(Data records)

== Segment start ==

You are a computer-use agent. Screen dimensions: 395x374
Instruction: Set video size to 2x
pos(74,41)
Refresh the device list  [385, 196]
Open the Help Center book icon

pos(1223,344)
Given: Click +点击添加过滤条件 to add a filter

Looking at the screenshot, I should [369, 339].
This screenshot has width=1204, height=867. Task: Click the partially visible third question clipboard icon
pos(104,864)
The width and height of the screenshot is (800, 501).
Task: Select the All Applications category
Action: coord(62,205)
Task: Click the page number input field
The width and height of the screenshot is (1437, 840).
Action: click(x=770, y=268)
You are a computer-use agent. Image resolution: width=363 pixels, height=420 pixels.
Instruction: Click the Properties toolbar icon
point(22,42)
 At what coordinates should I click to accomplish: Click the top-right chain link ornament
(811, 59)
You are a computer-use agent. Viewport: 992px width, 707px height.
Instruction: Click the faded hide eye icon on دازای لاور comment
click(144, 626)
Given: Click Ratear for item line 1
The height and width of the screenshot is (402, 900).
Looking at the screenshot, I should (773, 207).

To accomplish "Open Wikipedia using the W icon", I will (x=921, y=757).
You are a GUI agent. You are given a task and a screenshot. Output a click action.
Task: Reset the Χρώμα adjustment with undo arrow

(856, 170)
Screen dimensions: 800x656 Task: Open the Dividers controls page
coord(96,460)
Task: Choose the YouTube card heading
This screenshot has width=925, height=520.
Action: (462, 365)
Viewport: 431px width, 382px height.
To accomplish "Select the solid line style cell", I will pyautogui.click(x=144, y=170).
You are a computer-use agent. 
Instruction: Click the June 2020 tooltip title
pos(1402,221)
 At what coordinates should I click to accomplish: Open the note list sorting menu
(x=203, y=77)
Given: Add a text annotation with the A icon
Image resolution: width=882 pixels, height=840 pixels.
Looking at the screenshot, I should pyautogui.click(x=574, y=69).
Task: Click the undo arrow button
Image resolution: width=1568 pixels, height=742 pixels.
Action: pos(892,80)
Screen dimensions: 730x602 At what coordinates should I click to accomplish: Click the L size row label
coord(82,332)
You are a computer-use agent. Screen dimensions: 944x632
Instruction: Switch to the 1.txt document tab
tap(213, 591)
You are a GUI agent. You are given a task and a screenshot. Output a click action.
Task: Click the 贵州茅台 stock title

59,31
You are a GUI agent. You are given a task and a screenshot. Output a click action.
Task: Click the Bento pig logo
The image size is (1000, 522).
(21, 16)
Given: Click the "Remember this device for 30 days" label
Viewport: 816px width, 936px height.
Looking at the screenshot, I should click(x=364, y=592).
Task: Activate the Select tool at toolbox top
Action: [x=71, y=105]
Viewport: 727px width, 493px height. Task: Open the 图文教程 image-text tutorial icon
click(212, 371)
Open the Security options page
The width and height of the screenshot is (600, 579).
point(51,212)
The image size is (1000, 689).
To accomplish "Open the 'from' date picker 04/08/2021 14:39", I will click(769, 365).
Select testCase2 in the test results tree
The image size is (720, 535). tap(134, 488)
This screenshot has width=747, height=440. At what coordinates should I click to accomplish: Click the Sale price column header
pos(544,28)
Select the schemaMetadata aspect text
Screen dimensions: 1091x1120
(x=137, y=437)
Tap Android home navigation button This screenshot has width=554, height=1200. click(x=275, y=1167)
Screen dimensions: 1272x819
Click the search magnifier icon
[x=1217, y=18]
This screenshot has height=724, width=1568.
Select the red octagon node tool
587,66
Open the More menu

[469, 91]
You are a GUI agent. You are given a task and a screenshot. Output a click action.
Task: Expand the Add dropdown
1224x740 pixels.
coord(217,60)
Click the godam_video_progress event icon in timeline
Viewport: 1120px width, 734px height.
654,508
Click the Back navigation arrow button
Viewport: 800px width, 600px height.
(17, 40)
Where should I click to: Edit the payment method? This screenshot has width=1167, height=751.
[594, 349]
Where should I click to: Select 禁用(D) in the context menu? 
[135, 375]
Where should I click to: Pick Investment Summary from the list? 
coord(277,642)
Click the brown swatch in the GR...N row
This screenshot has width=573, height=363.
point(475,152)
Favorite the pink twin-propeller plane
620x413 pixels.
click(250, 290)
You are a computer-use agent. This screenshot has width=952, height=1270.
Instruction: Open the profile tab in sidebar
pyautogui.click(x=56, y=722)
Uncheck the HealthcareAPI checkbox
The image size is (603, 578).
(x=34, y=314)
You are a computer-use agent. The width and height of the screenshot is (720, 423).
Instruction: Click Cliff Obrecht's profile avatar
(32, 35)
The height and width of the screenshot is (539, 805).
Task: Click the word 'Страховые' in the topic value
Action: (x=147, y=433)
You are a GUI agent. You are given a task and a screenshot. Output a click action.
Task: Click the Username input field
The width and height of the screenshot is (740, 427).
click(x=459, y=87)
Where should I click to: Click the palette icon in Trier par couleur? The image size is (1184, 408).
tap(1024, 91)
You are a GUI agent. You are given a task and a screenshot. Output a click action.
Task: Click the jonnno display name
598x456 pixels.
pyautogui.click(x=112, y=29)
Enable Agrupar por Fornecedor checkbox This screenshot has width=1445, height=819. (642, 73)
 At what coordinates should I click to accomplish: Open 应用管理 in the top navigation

== Segment end ==

▸ WORK TO BE COMPLETED:
Look above for the line holding "Screen dimensions: 1272x819". Print it and every line after it, exactly, through the line holding "Enable Agrupar por".

▸ ANSWER BOX:
Screen dimensions: 1272x819
Click the search magnifier icon
[x=1217, y=18]
This screenshot has height=724, width=1568.
Select the red octagon node tool
587,66
Open the More menu

[469, 91]
You are a GUI agent. You are given a task and a screenshot. Output a click action.
Task: Expand the Add dropdown
1224x740 pixels.
coord(217,60)
Click the godam_video_progress event icon in timeline
Viewport: 1120px width, 734px height.
654,508
Click the Back navigation arrow button
Viewport: 800px width, 600px height.
(17, 40)
Where should I click to: Edit the payment method? This screenshot has width=1167, height=751.
[594, 349]
Where should I click to: Select 禁用(D) in the context menu? 
[135, 375]
Where should I click to: Pick Investment Summary from the list? 
coord(277,642)
Click the brown swatch in the GR...N row
This screenshot has width=573, height=363.
point(475,152)
Favorite the pink twin-propeller plane
620x413 pixels.
click(250, 290)
You are a computer-use agent. This screenshot has width=952, height=1270.
Instruction: Open the profile tab in sidebar
pyautogui.click(x=56, y=722)
Uncheck the HealthcareAPI checkbox
The image size is (603, 578).
(x=34, y=314)
You are a computer-use agent. The width and height of the screenshot is (720, 423).
Instruction: Click Cliff Obrecht's profile avatar
(32, 35)
The height and width of the screenshot is (539, 805).
Task: Click the word 'Страховые' in the topic value
Action: (x=147, y=433)
You are a GUI agent. You are given a task and a screenshot. Output a click action.
Task: Click the Username input field
The width and height of the screenshot is (740, 427).
click(x=459, y=87)
Where should I click to: Click the palette icon in Trier par couleur? The image size is (1184, 408).
tap(1024, 91)
You are a GUI agent. You are given a task and a screenshot. Output a click action.
Task: Click the jonnno display name
598x456 pixels.
pyautogui.click(x=112, y=29)
Enable Agrupar por Fornecedor checkbox This screenshot has width=1445, height=819. (642, 73)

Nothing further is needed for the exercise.